Il Cds invita quindi l'amministrazione a «rivedere il testo regolamentare nel suo complesso» e «sospende l'espressione del parere» in attesa dell'integrazione. Il Consiglio bacchetta il Mise, prima di tutto, per non aver rispettato la
«forma»: il decreto non è stato scritto di concerto con il ministero dell'Economia ma, da parte di via XX settembre, è stato espresso un semplice nulla osta al proseguio dell'iter processuale.

«È qualcosa di sostanzialmente diverso» perché, spiega l'organo di consulenza giuridico amministrativa, con il concerto «il ministro partecipa all'iniziativa politica, concorrendo ad assumere le responsabilità», spiega il Consiglio di Stato. Poi si passa alle osservazioni di merito, partendo dalla «mancata definizione di apparecchio televisivo», ai fini dell'imposizione del canone. In particolare il Cds rileva che «nel testo del regolamento manca un qualsiasi riferimento ad una definizione di cosa debba intendersi per apparecchio televisivo, la cui detenzione comporta il pagamento del relativo canone di abbonamento e al fatto che il canone deve essere corrisposto per un unico apparecchio, prescindendo dall'effettivo numero di apparecchi posseduto dal singolo utente».

▶ [Quesito a]
Nell'estratto sul parere del Consiglio di Stato, quale definizione il Cds rileva come mancante nel testo del regolamento?

▶ [Estratti dei record]
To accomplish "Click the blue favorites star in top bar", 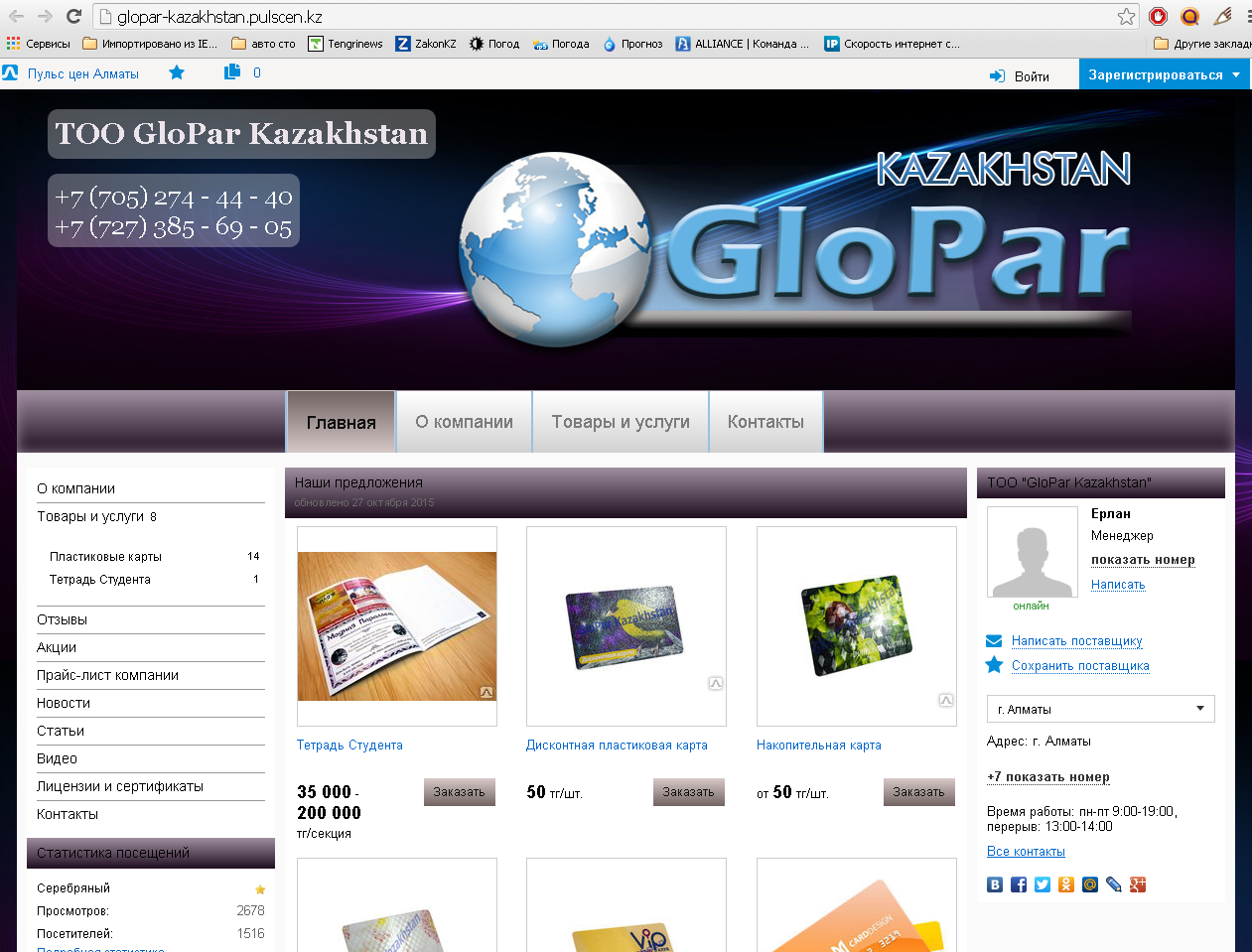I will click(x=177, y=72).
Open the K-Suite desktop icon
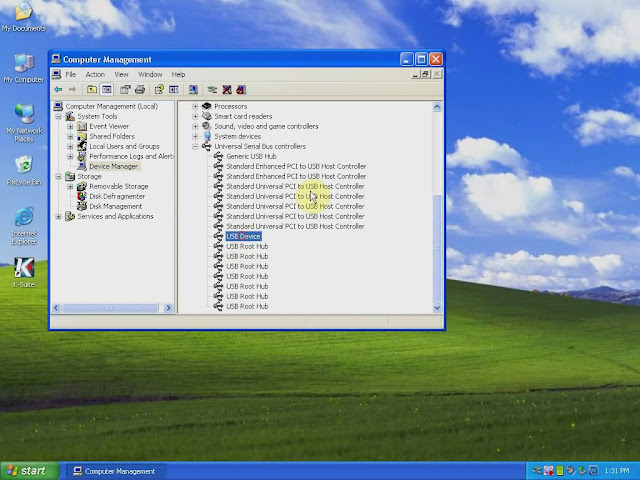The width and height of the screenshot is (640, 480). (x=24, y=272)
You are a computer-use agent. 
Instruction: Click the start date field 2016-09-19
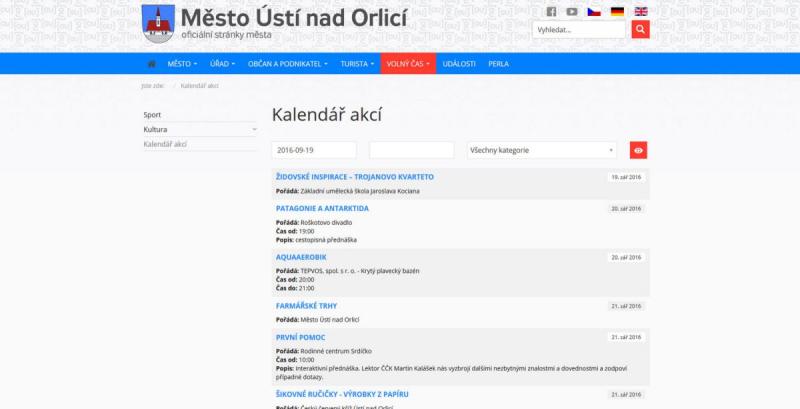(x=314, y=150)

---

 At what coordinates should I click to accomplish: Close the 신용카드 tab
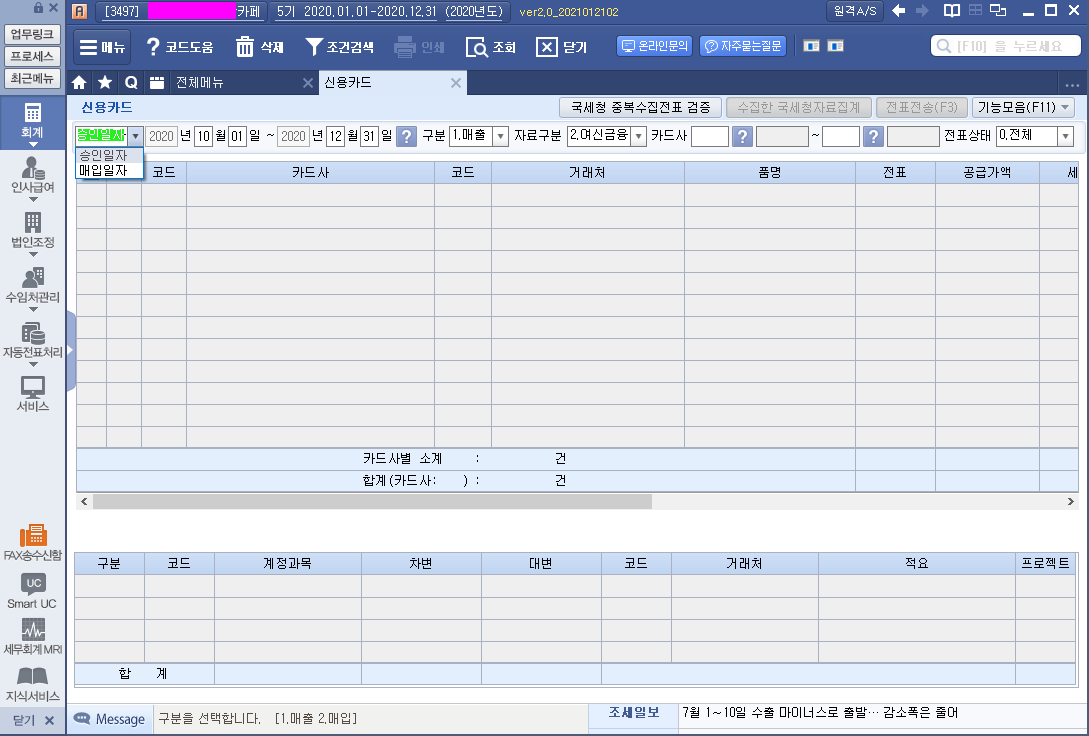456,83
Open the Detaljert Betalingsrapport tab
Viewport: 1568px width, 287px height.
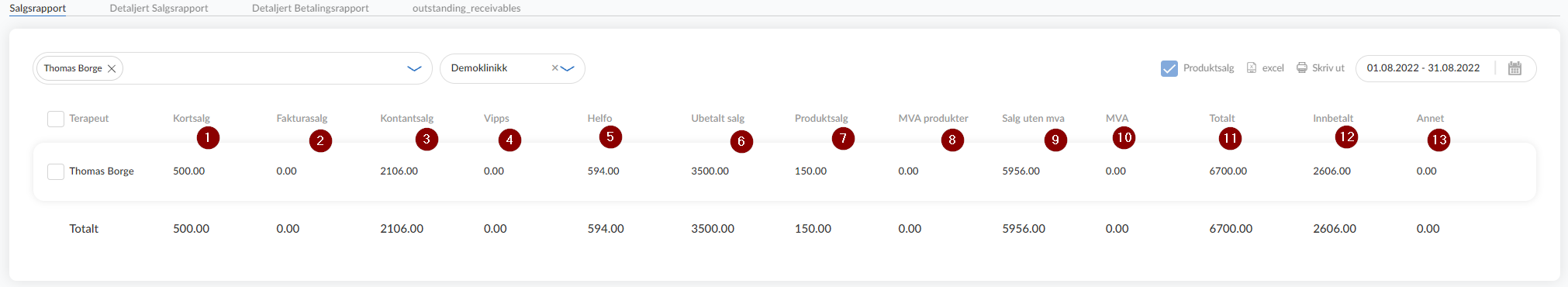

▶ [Quesito b]
Ripeti dai record, senza alcuna modifica, la parte che si apre con la riga contenente "At what coordinates" e si chiude con quella contenente "Viewport: 1568px width, 287px height.", estremi compresi. Lascia fuori dalla risposta le immagini.

▶ [Risultato a]
Manca la definizione di apparecchio televisivo.

▶ [Risultato b]
 At what coordinates should I click to accomplish: Close the 신용카드 tab
456,83
Open the Detaljert Betalingsrapport tab
Viewport: 1568px width, 287px height.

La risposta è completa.